敲除里氏木霉hkmt基因可增强纤维素酶的酶活性和表达水平

表观遗传是不涉及DNA序列变化的可遗传变化，包括DNA甲基化、组蛋白修饰和miRNA调控等。在组蛋白甲基化修饰中，主要是组蛋白赖氨酸甲基转移酶（histone lysine methyltransferase，HKMT）参与调控。有文献报道，HKMT蛋白的催化核心为SET结构域，它具有促进或抑制基因表达的作用。在里氏木霉(Trichoderma reesei)中，HKMT对纤维素酶基因的表达调控的机制尚不明确。本文阐述了以里氏木霉为研究对象，利用Split-Maker技术构建了组蛋白赖氨酸甲基转移酶基因敲除表达盒，并转化了里氏木霉T. reesei QM9414。经PCR及Southern印迹验证正确后，显微镜观察到T.reesei Δhkmt菌株菌丝较长，分支较多。检测到突变体菌株连续7d滤纸酶活（filter paper enzyme activity，AFP）和羧甲基纤维素钠酶活 (carboxymethyl cellulose sodium enzyme activity，CMCA)。结果分别比野生型菌株高出5.00 IU·mL^-1、15.00 IU·mL^-1。利用RT-qPCR检测到突变菌株纤维素酶及其相关基因cbh1、egl1和xyr1的表达分别高出野生型4.51、3.87和2.51倍。通过对野生型菌株和突变菌株形态特征、纤维素酶酶活性、纤维素酶相关基因表达量的探索，为进一步研究里氏木霉表观遗传调控对纤维素酶表达的影响提供了新思路和实验资料。

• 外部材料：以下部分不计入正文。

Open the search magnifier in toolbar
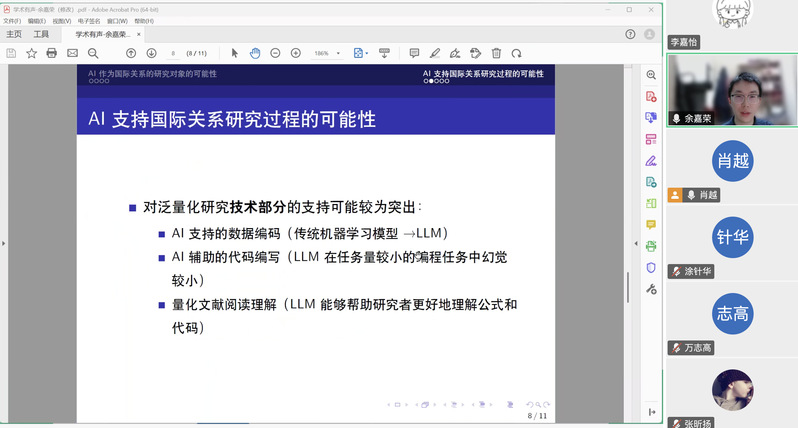 [x=92, y=53]
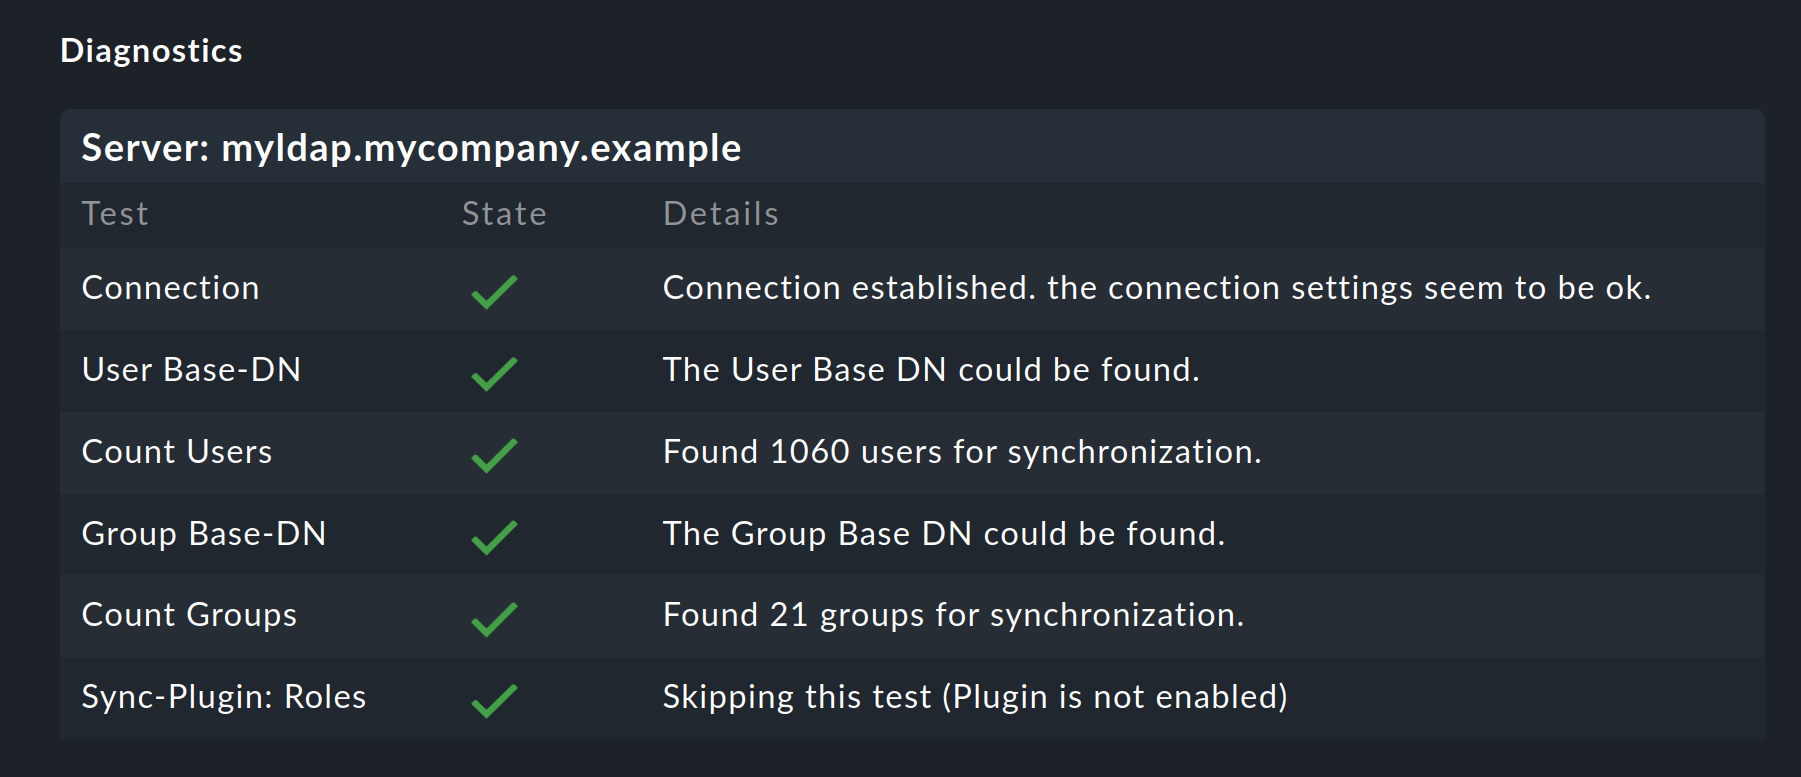
Task: Click the checkmark next to 'The User Base DN could be found'
Action: [x=492, y=371]
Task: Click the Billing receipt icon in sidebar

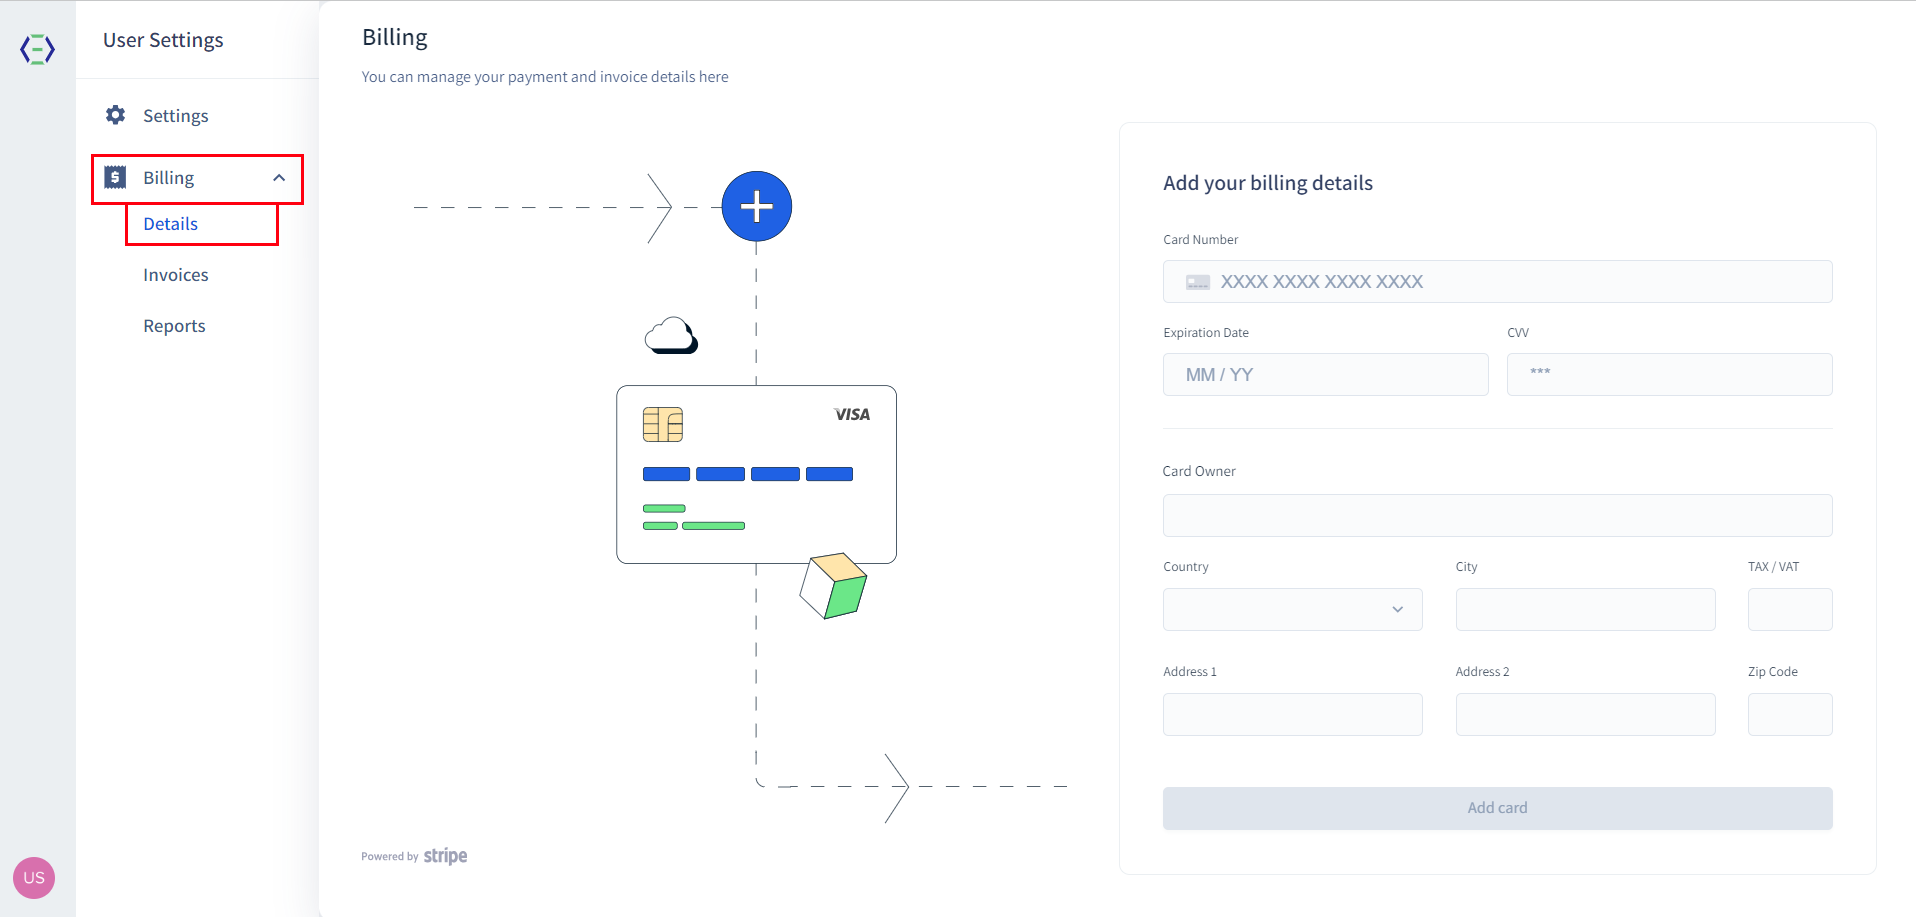Action: (116, 178)
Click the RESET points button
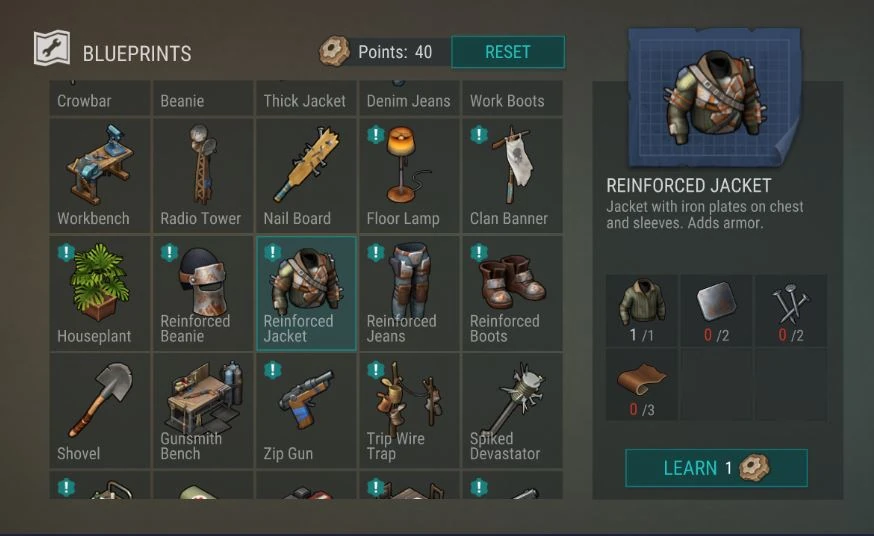 point(508,52)
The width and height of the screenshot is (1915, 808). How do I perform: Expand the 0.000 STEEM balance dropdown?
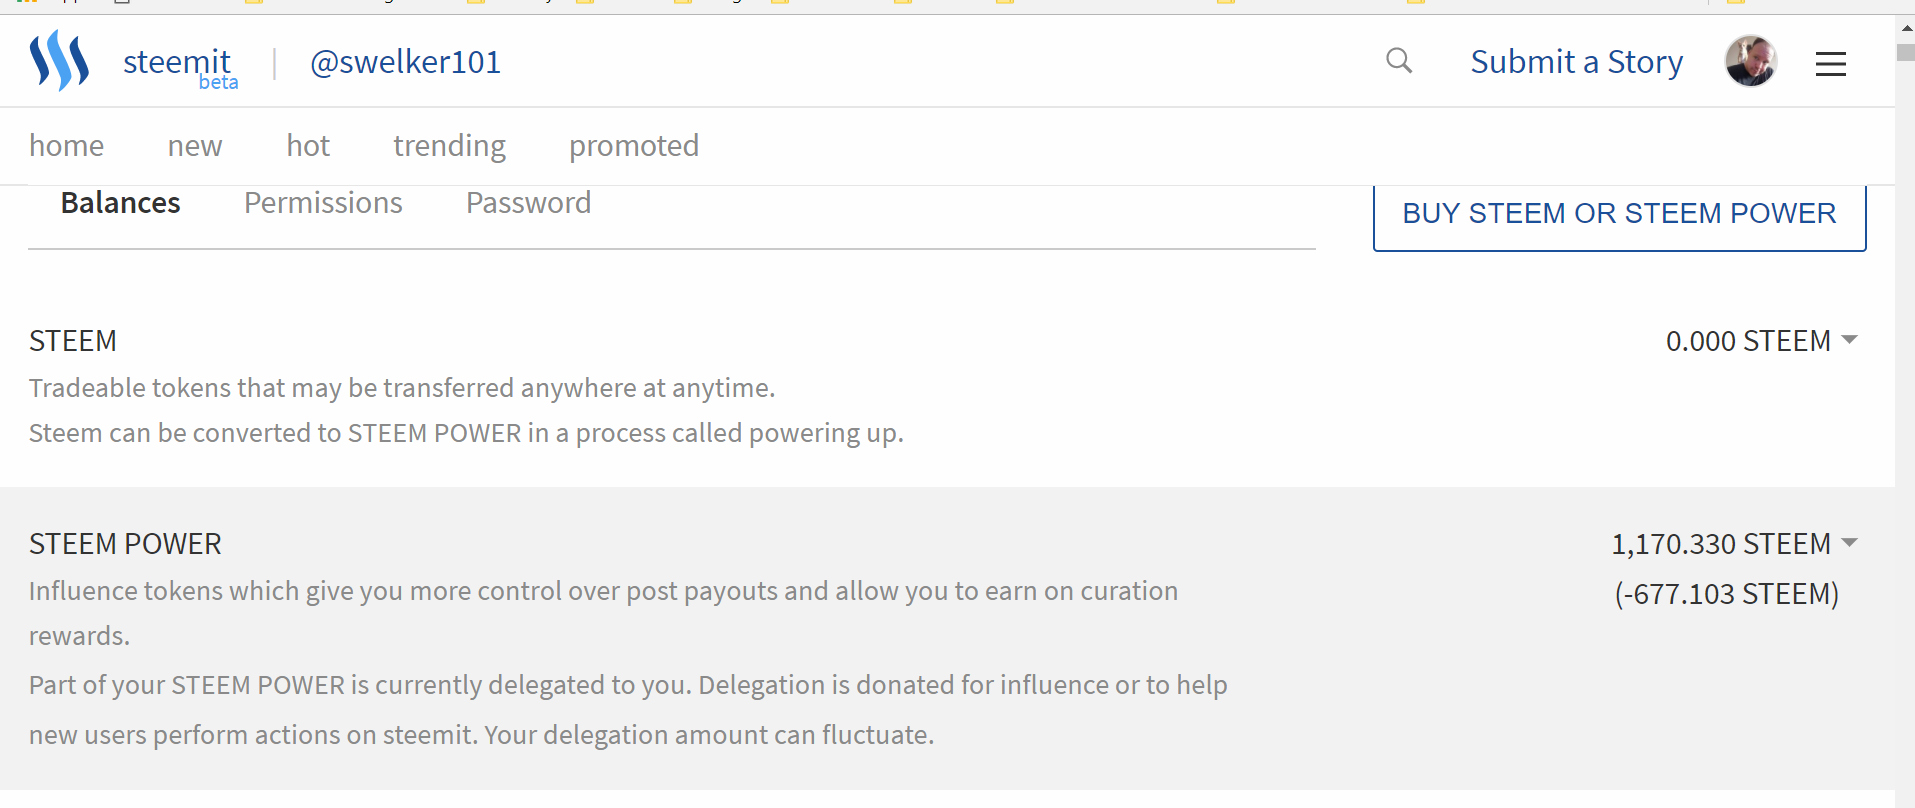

Effects of Knocking-out Histone H3 Lysine Methyltransferase on Cellulase Expression in Trichoderma reesei

Epigenetics is a heritable change that does not involve changes in DNA sequence, including DNA methylation, histone modification, and miRNA regulation. In the histone methylation modification, histone lysine methyl transferase (HKMT) is involved in regulation mainly. Some literature reported that the catalytic core of HKMT protein is the SET domain, which has the function of promoting or inhibiting gene expression. In Trichoderma reesei, the mechanism of HKMT regulates the expression of cellulase genes is not clear. In this paper, the gene hkmt knockout expression cassette was constructed by using Split-Maker technology, and T. reesei QM9414 was transformed. PCR and Southern blotting were used to verify the result. Microscopic observation showed that the T. reesei Δhkmt strain had longer hyphae and more branches. The mutant strain was tested for 7 days of filter paper enzyme activity (AFP) and carboxymethyl cellulose sodium enzyme activity (CMCA).The results were 5.00 IU·mL^-1 and 15.00 IU·mL^-1 higher than that of wild type strain, respectively. The expression of cellulase and related genes cbh1, egl1 and xyr1 in mutant strains were detected by RT-qPCR to be 4.51, 3.87 and 2.51 times higher than that of wild type, respectively. Through the exploration of the morphological characteristics, cellulase activity, cellulase related gene expression of wild-type strains and mutant strains, it provides a new idea and experimental data for further study on the influence of epigenetic regulation of T. reesei on cellulase expression.